**Texto para leitura:**
O art. 49, parágrafo único da Lei 9.605/98 evidentemente não se encaixa em um modelo de bem jurídico antropocêntrico. Trata, claramente, de uma lesão insignificante ao meio ambiente que não possui qualquer reflexo na qualidade de vida do ser humano. Por isso, não possui legitimidade constitucional.

Um critério capaz de cumprir nossa finalidade atuará em três frentes distintas, mas complementária. A primeira dirige-se ao legislador, instruindo-o sobre a seleção que deve realizar no ato de tipificar os ilícitos administrativos. A segunda dirige-se mais uma vez ao legislador que deve, no ato de tipificar, observar o princípio da ofensividade. Por fim, a terceira dirige-se ao interprete que, considerando o caso concreto, deve avaliar a tipicidade material.

O meio ambiente é um bem jurídico digno de tutela penal. Quando a isso não paira qualquer dúvida. Essa tutela, todavia, deve se dar a partir dos princípios e das regras, próprias do Direito Penal. É claro que o Direito Penal deve ser relido para atender às novas demandas. Todavia, não pode fazê-lo sem deixar de ter em mente que o ser humano é a medida de sua atuação. Esse é o maior legado do Direito Penal iluminista que se mostra perfeitamente compatível com a tutela de bens metaindividuais, desde que analisados a partir de uma concepção antropocêntrica.

**Material fornecido:**

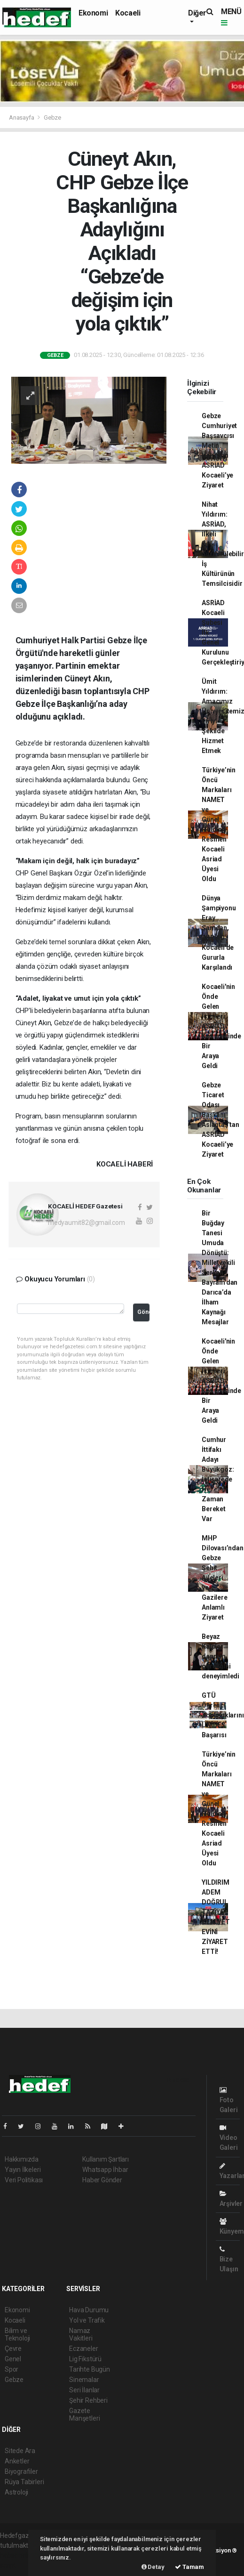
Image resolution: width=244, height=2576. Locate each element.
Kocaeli (127, 12)
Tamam (189, 2566)
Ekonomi (93, 12)
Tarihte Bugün (89, 2369)
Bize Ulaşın (229, 2259)
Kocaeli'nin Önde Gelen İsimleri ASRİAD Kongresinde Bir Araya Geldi (221, 1026)
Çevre (13, 2348)
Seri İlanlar (84, 2390)
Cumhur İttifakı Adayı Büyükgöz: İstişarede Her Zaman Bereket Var (218, 1479)
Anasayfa (22, 117)
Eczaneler (83, 2348)
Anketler (17, 2461)
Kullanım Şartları (105, 2159)
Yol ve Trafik (87, 2320)
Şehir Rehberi (88, 2400)
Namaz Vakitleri (80, 2334)
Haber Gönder (102, 2180)
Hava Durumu (89, 2310)
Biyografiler (21, 2471)
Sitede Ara (20, 2450)
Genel (13, 2359)
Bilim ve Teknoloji (17, 2334)
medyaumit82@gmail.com (86, 1222)
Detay (153, 2566)
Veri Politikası (24, 2180)
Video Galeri (229, 2137)
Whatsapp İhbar (105, 2169)
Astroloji (16, 2492)
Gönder (143, 1311)
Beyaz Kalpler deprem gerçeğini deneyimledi (220, 1656)
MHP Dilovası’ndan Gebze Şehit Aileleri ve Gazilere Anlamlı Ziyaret (223, 1577)
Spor (11, 2369)
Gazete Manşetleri (84, 2414)
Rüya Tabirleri (24, 2482)
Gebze (52, 117)
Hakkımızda (22, 2159)
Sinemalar (84, 2379)
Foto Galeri (229, 2100)
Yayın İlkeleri (22, 2169)
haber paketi (18, 2555)
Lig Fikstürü (85, 2359)
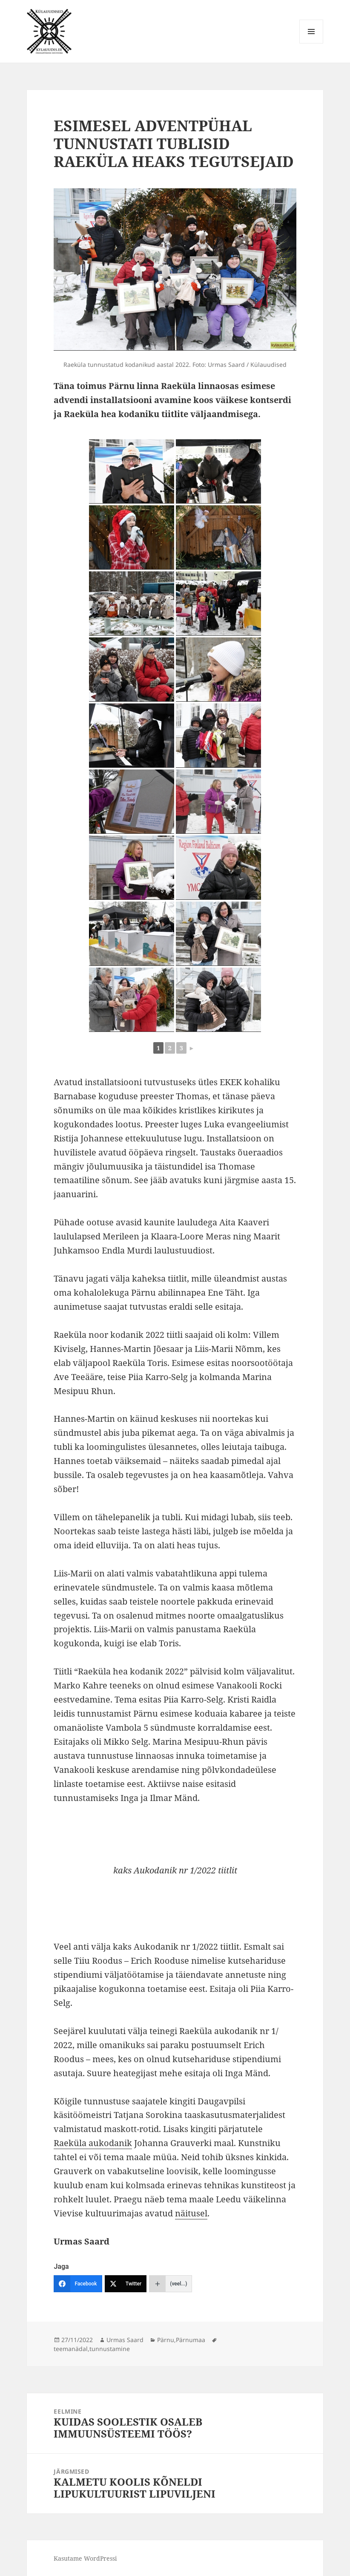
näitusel (191, 2213)
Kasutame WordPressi (85, 2558)
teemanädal (71, 2349)
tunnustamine (109, 2349)
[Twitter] (126, 2283)
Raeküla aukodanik (93, 2143)
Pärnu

**O que fazer:**
A: Liste as frentes em que, segundo o texto sobre a tutela penal do meio ambiente, atuará o critério proposto, indicando a quem cada uma se dirige e o que ela orienta.
B: Retome, por favor, o texto sobre a tutela penal do meio ambiente logo após a última frase apresentada e dê continuidade a ele.
Os dados não têm nenhuma relação com o texto sobre a tutela penal do meio ambiente.

**Respostas por tarefa:**
A:
- Primeira frente: dirige-se ao legislador e o instrui sobre a seleção que deve realizar ao tipificar os ilícitos administrativos.
- Segunda frente: dirige-se novamente ao legislador, que deve observar o princípio da ofensividade no ato de tipificar.
- Terceira frente: dirige-se ao intérprete, que deve avaliar a tipicidade material considerando o caso concreto.

B:
 

5 A Lei 9605/98 e o Direito Penal
A expansão do Direito Penal sob a matéria ambiental tem sido realizada de forma irracional[13]. O Direito Penal acaba tipificando condutas que são originalmente uma infração administrativa. Não estamos sustentando que o ilícito penal não possa coincidir com o administrativo. Todavia, devemos obedecer a um critério de proporcionalidade no ato de tipificar os ilícitos administrativos. Do contrário, a disciplina penal do meio ambiente perde a coerência e, via de consequência, seu potencial de proteção.

O artigo 49, § único da Lei 9.605/98 é um claro exemplo disso. Pune-se o dano ambiental culposo à planta de ornamentação pública ou privada. Assim dispõe o artigo de lei:

Destruir, danificar, lesar ou maltratar, por qualquer modo ou meio, plantas de ornamentação de logradouros públicos ou em propriedade privada alheia: Pena - detenção, de três meses a um ano, ou multa, ou ambas as penas cumulativamente. Parágrafo único. No crime culposo, a pena é de um a seis meses, ou multa. (MEDAUAR, 2015, p.533)

Significa dizer que comete crime ambiental o indivíduo que, por descuido, tropeça na begônia que enfeita a porta de seu vizinho. Estamos diante de um evidente exagero. A conduta tipificada, de plano, mostra-se indigna de uma resposta penal.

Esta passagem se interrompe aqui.